* [What is required] Transcribe verbatim every line of the records from the first one through the line containing "click(x=1274, y=21)", including that final line.

* [Data provided]
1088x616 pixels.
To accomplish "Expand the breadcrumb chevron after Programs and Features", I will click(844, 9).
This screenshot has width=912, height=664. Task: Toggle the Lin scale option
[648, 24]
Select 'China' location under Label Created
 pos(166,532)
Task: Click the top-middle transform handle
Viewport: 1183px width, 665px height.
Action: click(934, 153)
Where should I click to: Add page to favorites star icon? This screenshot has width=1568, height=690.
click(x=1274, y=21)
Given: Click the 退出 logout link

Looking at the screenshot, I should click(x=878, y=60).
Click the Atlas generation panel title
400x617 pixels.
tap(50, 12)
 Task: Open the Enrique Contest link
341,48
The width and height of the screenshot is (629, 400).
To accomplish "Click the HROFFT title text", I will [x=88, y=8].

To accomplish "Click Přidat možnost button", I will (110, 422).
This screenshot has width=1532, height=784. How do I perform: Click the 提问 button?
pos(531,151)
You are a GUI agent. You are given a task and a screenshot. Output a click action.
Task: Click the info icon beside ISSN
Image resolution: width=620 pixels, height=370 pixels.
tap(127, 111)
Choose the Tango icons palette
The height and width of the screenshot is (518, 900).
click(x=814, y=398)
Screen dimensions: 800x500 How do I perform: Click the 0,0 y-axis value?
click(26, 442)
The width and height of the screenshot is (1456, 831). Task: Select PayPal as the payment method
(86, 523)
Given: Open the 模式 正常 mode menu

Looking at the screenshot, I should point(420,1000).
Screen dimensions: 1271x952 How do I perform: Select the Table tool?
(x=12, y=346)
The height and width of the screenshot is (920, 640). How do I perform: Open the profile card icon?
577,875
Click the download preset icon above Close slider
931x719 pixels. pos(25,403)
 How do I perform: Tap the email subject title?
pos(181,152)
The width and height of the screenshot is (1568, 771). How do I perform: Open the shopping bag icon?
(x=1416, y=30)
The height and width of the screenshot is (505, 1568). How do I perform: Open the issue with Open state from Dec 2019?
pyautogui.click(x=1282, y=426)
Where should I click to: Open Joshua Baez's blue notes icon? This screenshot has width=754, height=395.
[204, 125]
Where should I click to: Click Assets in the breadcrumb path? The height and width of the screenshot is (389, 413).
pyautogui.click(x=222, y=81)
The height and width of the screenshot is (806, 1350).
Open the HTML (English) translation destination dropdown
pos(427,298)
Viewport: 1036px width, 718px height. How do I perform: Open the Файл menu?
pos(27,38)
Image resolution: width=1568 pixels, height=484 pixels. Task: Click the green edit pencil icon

* [Result below]
1088x616 pixels.
To accomplish "Expand the breadcrumb chevron after Programs and Features", I will click(844, 9).
This screenshot has width=912, height=664. Task: Toggle the Lin scale option
[648, 24]
Select 'China' location under Label Created
 pos(166,532)
Task: Click the top-middle transform handle
Viewport: 1183px width, 665px height.
Action: click(934, 153)
Where should I click to: Add page to favorites star icon? This screenshot has width=1568, height=690.
click(x=1274, y=21)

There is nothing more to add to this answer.